SHORT EXERCISE
Recast the entries as a Markdown table with the columns Row and Line, starting with the line containing "This screenshot has height=390, width=829." and going on through the end of the entries. Number each line in order, skip blank lines, and leave the pictures out.

INFORMATION SUPPLIED

———

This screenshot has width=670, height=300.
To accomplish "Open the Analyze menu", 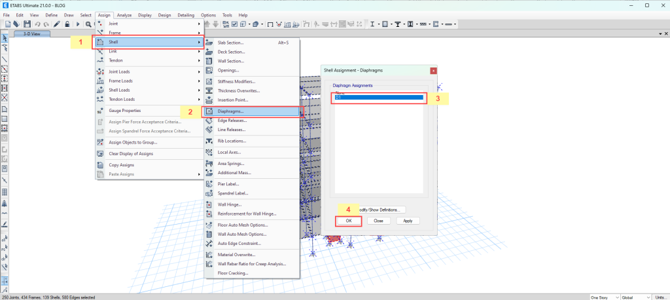I will point(123,14).
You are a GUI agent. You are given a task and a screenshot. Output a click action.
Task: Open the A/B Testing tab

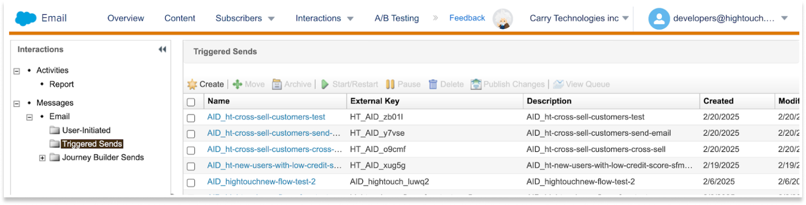(396, 19)
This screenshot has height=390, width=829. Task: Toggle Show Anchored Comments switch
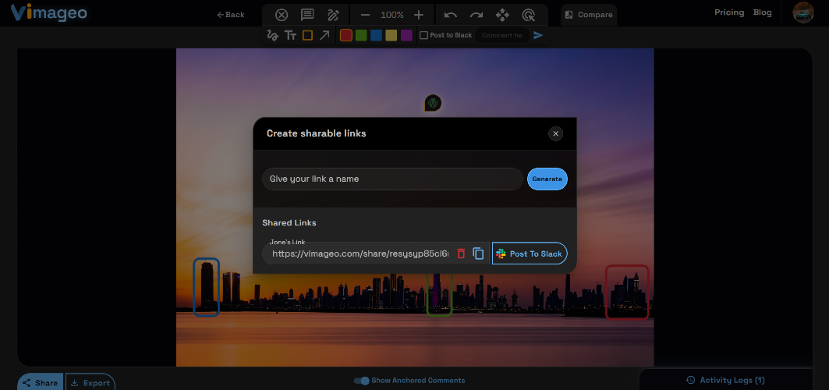coord(362,381)
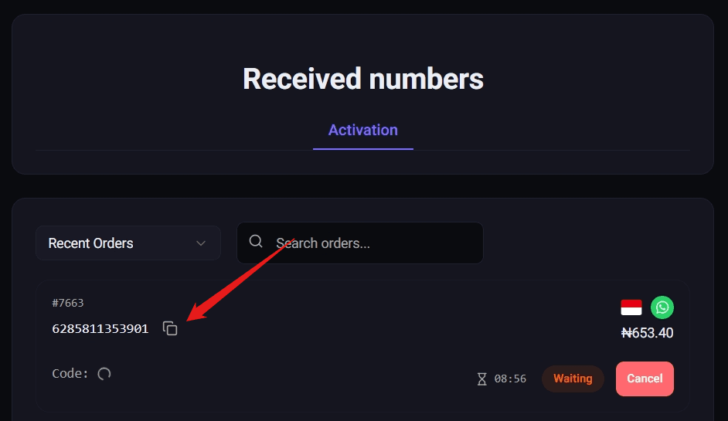Click the phone number 6285811353901 text
Screen dimensions: 728x421
tap(100, 328)
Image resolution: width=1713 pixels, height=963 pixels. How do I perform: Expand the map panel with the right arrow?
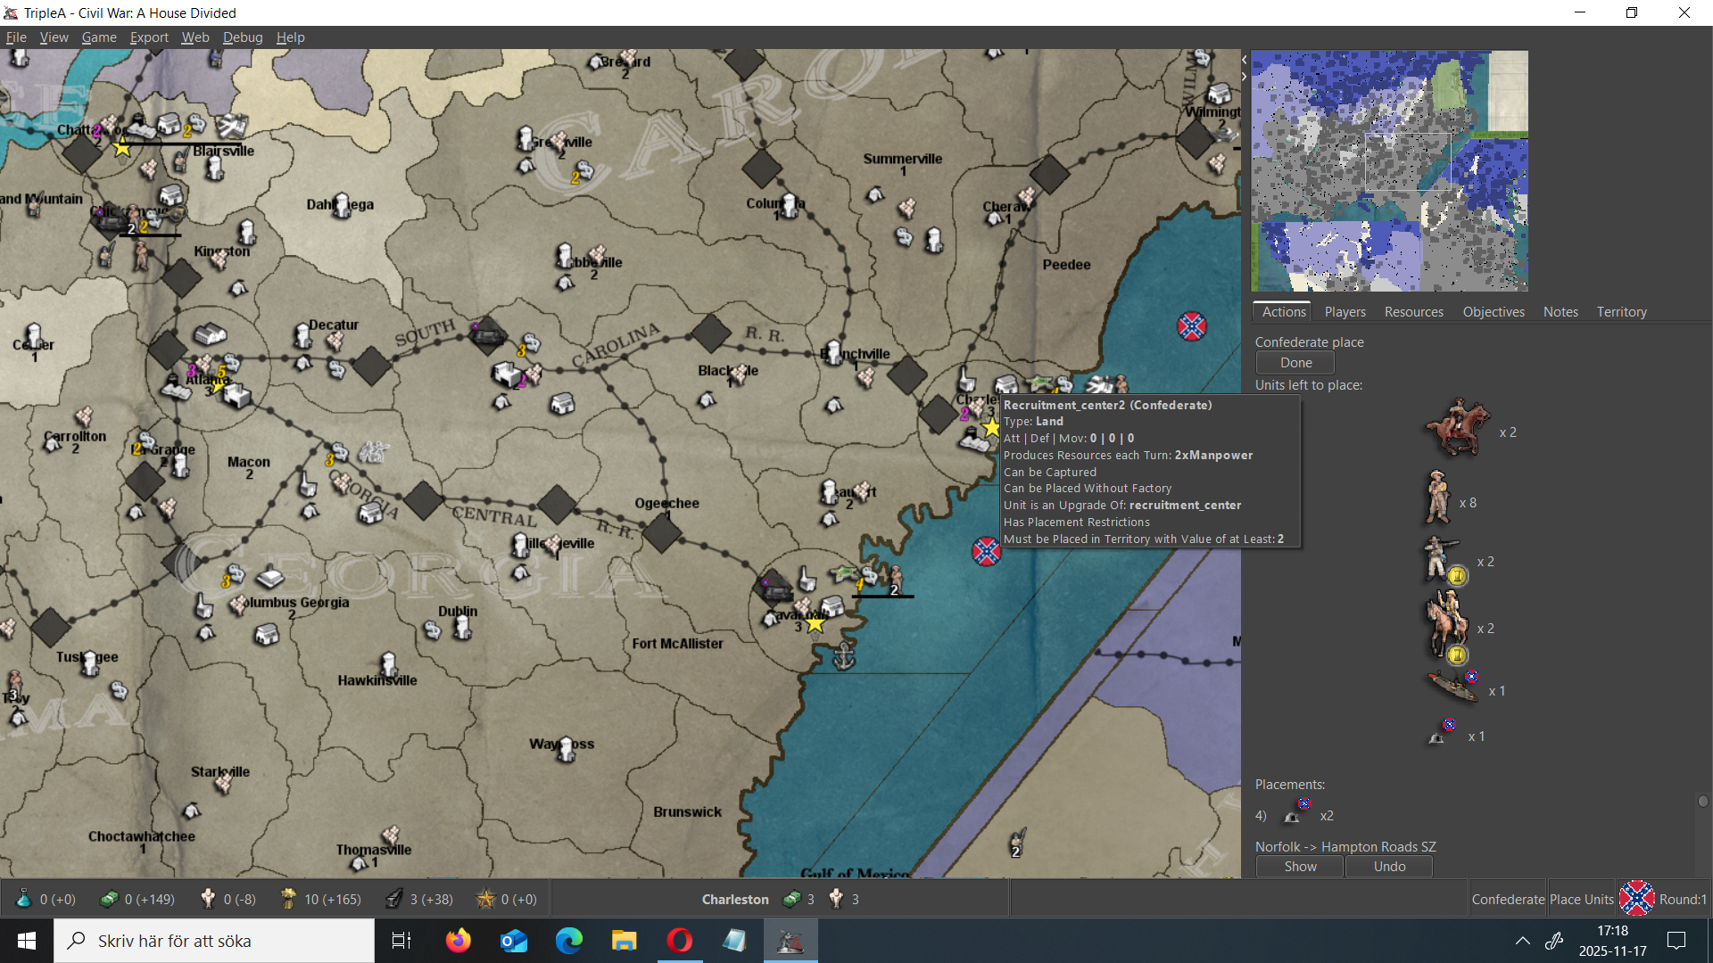(x=1244, y=77)
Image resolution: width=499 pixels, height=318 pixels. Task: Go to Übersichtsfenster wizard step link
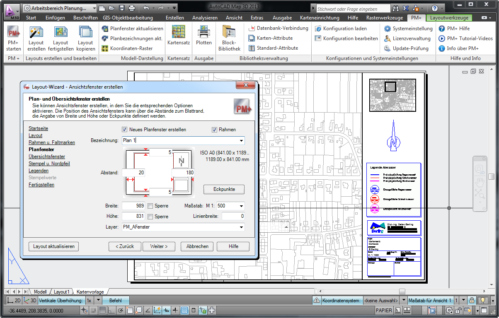(x=47, y=157)
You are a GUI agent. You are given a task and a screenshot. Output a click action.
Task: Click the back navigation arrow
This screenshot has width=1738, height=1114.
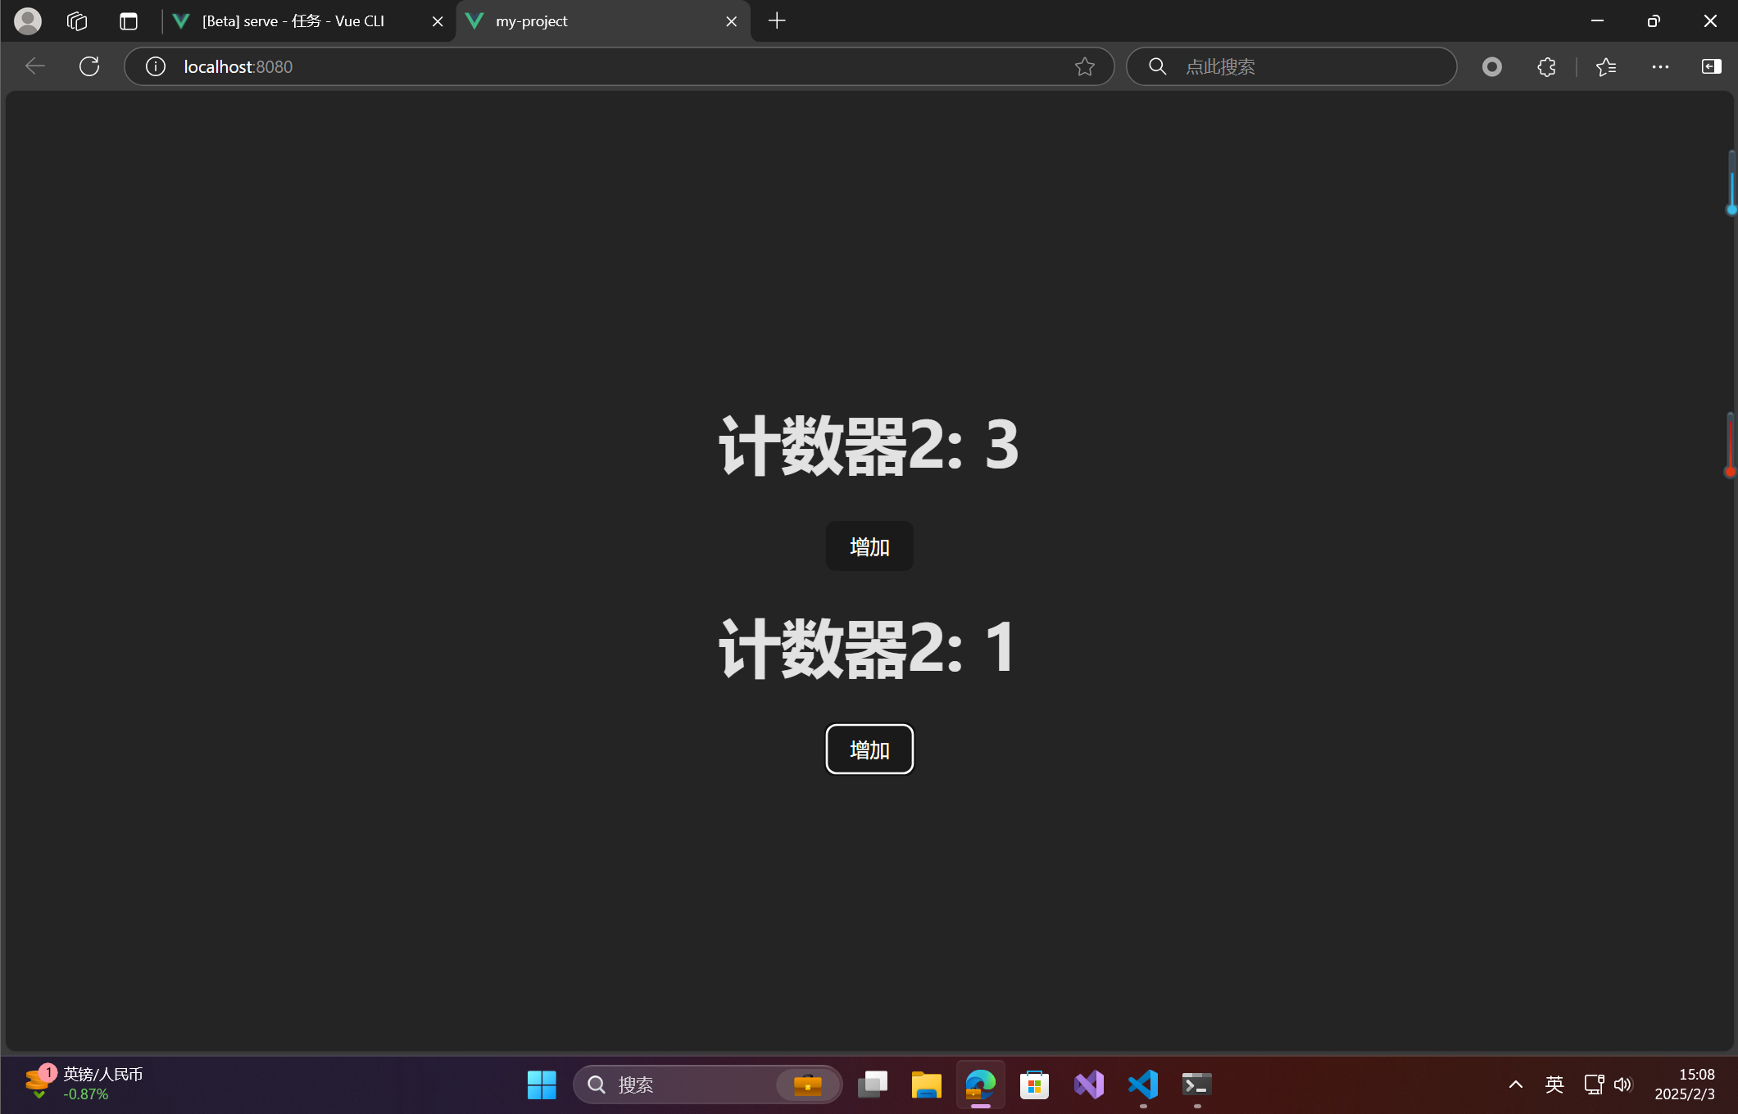34,66
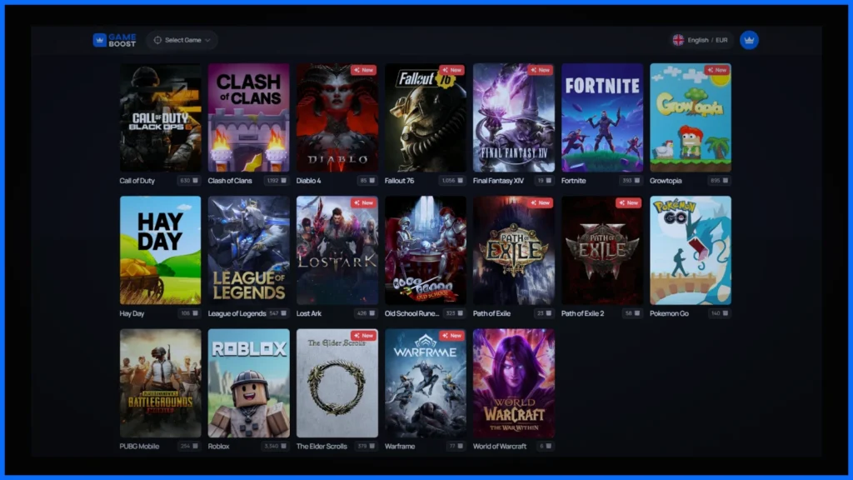Open the Select Game dropdown
Image resolution: width=853 pixels, height=480 pixels.
pyautogui.click(x=182, y=40)
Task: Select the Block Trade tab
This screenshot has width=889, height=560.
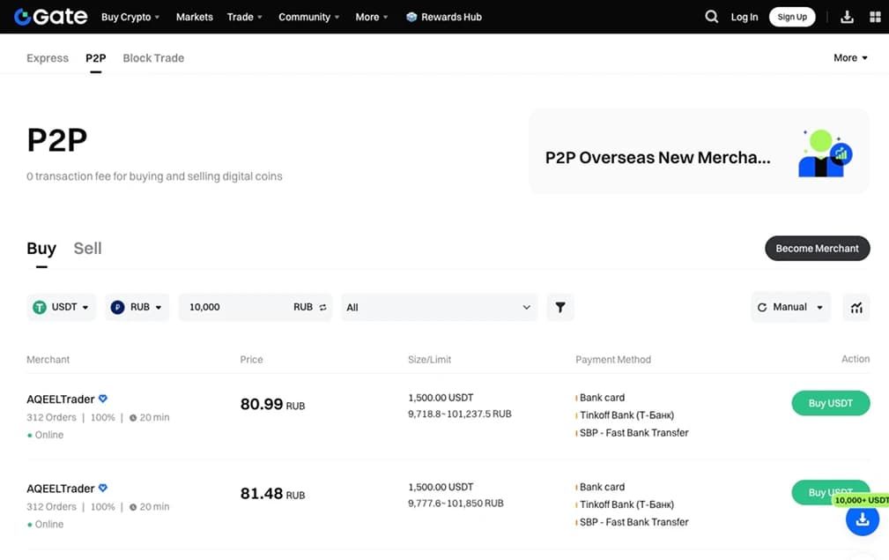Action: click(x=153, y=58)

———

EXERCISE OUTPUT
| Row | Line |
|---|---|
| 1 | This screenshot has height=390, width=829. Task: Toggle Show Anchored Comments switch |
| 2 | coord(362,381) |
| 3 | Click the phone number 6285811353901 text |
| 4 | Screen dimensions: 728x421 |
| 5 | tap(100, 328) |
| 6 | Image resolution: width=1713 pixels, height=963 pixels. How do I perform: Expand the map panel with the right arrow? |
| 7 | (x=1244, y=77) |
| 8 | Image resolution: width=499 pixels, height=318 pixels. Task: Go to Übersichtsfenster wizard step link |
| 9 | (x=47, y=157) |
| 10 | You are a GUI agent. You are given a task and a screenshot. Output a click action. |
| 11 | Task: Click the back navigation arrow |
| 12 | This screenshot has width=1738, height=1114. |
| 13 | 34,66 |
| 14 | Open the Select Game dropdown |
| 15 | Image resolution: width=853 pixels, height=480 pixels. |
| 16 | pyautogui.click(x=182, y=40) |
| 17 | Task: Select the Block Trade tab |
| 18 | This screenshot has width=889, height=560. |
| 19 | Action: click(x=153, y=58) |